## DATA SUPPLIED
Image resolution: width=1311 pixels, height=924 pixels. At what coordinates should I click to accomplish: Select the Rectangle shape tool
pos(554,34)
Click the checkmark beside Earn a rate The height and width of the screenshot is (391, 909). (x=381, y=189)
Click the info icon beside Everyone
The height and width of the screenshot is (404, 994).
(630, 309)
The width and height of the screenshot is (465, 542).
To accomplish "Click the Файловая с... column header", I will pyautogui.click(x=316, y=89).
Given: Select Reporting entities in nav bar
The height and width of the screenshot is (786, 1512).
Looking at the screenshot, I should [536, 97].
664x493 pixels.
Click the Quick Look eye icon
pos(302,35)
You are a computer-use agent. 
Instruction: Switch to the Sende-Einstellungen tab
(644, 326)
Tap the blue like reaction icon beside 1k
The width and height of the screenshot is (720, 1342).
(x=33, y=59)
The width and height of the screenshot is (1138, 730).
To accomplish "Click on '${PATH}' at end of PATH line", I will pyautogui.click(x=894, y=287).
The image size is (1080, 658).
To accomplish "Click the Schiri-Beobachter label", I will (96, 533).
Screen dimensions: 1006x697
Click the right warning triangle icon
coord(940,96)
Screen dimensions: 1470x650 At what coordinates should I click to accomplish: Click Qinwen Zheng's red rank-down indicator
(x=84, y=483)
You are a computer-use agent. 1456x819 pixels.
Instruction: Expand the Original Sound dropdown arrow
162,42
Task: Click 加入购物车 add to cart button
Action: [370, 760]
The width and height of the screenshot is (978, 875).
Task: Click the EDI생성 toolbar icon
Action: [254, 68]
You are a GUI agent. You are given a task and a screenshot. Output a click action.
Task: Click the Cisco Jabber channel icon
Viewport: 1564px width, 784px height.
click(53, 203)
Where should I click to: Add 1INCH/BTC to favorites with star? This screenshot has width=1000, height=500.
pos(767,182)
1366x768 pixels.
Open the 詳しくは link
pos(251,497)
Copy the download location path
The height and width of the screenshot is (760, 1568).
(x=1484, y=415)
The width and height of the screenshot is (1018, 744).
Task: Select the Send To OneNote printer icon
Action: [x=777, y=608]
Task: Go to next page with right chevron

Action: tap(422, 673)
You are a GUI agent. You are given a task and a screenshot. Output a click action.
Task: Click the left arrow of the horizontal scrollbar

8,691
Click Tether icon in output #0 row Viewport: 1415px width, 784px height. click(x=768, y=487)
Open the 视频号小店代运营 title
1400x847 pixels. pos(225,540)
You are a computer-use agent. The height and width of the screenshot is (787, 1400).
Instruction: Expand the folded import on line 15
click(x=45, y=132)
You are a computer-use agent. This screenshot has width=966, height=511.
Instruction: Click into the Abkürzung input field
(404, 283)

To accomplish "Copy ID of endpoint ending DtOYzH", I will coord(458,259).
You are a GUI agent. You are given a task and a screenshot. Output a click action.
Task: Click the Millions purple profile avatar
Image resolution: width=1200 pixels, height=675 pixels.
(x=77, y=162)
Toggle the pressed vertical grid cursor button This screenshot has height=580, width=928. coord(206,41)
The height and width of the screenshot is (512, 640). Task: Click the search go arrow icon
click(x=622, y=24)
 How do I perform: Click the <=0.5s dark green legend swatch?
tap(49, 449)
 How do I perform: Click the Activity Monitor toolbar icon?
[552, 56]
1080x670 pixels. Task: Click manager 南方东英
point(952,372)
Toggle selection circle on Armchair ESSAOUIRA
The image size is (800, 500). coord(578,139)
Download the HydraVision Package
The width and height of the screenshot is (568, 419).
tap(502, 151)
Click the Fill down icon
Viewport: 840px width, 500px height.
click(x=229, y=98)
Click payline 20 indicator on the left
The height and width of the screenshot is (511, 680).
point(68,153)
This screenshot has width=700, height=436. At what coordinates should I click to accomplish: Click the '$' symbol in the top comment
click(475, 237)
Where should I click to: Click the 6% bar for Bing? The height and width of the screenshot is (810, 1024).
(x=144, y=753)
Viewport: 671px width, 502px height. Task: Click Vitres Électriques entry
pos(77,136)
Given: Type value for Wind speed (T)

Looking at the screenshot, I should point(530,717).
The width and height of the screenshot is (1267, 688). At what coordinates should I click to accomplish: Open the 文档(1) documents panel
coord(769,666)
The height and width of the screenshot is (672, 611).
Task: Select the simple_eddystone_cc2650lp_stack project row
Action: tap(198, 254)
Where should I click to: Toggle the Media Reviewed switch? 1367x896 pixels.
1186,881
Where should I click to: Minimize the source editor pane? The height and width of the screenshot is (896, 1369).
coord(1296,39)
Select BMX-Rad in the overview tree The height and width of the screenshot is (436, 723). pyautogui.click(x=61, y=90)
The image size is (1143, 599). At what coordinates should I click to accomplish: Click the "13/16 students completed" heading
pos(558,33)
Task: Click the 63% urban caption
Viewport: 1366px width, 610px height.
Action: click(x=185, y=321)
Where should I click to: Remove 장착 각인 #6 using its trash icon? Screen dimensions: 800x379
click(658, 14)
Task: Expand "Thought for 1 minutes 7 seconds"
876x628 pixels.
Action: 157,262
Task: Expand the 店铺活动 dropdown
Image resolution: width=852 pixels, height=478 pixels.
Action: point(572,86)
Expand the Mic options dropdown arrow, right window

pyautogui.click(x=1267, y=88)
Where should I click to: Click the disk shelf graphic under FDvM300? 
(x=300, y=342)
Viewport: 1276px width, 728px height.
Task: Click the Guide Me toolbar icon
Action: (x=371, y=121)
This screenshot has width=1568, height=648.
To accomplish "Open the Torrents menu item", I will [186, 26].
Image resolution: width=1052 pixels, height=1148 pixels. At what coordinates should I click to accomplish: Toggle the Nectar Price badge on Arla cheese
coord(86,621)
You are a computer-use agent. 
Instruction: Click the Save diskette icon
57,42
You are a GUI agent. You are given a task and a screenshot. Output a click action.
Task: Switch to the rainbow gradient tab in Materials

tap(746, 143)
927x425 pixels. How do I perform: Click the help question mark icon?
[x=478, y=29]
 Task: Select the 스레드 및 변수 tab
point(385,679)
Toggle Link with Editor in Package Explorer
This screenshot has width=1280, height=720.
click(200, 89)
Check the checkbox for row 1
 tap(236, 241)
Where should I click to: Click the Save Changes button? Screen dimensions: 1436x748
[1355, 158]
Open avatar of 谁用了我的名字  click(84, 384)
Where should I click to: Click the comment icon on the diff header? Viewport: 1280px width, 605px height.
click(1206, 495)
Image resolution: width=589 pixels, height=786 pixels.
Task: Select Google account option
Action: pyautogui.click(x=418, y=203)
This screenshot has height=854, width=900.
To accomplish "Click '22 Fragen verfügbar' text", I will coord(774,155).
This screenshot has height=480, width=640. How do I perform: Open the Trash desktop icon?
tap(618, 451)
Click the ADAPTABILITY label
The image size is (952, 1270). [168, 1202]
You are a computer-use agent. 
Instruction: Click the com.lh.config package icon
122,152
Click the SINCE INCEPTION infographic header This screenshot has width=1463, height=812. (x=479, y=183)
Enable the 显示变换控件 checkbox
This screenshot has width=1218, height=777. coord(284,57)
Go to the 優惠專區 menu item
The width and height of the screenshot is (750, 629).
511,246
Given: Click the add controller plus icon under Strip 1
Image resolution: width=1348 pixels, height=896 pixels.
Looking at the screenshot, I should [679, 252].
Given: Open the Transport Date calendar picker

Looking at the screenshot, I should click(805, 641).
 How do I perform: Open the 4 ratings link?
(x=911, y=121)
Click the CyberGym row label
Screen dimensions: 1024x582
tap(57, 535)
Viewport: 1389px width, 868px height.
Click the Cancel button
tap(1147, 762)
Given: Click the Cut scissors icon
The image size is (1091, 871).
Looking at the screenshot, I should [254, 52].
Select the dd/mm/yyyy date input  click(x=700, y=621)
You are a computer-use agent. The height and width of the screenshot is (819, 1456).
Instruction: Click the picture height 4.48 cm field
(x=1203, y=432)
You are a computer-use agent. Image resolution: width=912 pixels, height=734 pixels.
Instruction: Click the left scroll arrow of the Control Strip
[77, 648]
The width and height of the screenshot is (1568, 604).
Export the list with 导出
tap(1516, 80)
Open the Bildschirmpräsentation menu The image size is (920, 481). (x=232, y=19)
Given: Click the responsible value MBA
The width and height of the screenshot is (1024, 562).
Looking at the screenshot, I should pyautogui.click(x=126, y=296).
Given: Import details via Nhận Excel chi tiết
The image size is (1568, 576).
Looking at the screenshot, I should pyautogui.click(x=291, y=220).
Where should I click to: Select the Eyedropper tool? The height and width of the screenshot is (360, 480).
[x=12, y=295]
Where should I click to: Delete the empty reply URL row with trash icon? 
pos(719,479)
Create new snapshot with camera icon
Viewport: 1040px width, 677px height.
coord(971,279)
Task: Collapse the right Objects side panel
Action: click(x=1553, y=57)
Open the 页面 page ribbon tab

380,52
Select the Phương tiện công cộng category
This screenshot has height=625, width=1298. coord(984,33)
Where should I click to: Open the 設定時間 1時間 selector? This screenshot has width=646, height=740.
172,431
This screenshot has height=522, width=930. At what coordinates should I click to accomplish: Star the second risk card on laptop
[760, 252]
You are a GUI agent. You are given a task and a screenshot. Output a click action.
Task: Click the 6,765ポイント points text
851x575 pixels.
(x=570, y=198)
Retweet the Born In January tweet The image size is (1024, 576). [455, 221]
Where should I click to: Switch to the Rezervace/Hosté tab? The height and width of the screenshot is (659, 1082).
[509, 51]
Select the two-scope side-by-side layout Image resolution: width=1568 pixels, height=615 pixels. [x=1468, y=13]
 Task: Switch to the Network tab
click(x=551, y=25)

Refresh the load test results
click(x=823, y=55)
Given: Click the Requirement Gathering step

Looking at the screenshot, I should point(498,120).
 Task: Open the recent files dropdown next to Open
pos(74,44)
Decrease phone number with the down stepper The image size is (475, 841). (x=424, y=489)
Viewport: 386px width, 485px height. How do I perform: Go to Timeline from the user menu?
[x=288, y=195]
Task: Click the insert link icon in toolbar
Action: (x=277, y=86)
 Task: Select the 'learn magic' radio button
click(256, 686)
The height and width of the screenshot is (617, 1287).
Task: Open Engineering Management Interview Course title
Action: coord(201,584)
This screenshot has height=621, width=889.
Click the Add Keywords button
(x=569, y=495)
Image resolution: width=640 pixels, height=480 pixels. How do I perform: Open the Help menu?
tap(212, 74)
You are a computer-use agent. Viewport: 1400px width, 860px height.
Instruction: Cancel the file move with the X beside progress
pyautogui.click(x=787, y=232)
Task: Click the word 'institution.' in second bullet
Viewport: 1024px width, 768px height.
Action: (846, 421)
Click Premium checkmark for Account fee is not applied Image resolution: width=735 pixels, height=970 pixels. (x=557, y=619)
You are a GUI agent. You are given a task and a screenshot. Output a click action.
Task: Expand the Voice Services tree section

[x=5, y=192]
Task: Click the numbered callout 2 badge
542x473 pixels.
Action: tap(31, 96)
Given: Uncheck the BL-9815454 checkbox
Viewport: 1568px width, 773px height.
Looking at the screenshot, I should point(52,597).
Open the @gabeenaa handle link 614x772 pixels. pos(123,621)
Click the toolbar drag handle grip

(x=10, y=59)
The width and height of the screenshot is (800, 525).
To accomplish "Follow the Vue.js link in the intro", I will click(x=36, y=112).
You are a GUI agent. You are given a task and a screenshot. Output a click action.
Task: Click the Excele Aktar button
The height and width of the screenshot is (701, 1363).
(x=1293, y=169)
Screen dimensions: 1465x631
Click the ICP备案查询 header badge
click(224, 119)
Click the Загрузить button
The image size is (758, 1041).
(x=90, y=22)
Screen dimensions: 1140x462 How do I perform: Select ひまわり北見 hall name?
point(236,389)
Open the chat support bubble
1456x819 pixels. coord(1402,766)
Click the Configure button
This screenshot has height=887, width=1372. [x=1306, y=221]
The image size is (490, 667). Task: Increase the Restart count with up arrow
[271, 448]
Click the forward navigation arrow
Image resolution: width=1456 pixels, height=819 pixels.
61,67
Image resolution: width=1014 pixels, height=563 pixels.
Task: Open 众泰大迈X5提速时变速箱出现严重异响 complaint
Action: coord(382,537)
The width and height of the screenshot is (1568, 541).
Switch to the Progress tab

## INSTRUCTIONS TO FOLLOW
Could you rewrite the records from the start through the line containing "Click the checkmark", renaming "Rectangle" to "Ellipse" and leaving everything else unchanged?

## RESPONSE TO THE TASK
Image resolution: width=1311 pixels, height=924 pixels. At what coordinates should I click to accomplish: Select the Ellipse shape tool
pos(554,34)
Click the checkmark beside Earn a rate The height and width of the screenshot is (391, 909). (x=381, y=189)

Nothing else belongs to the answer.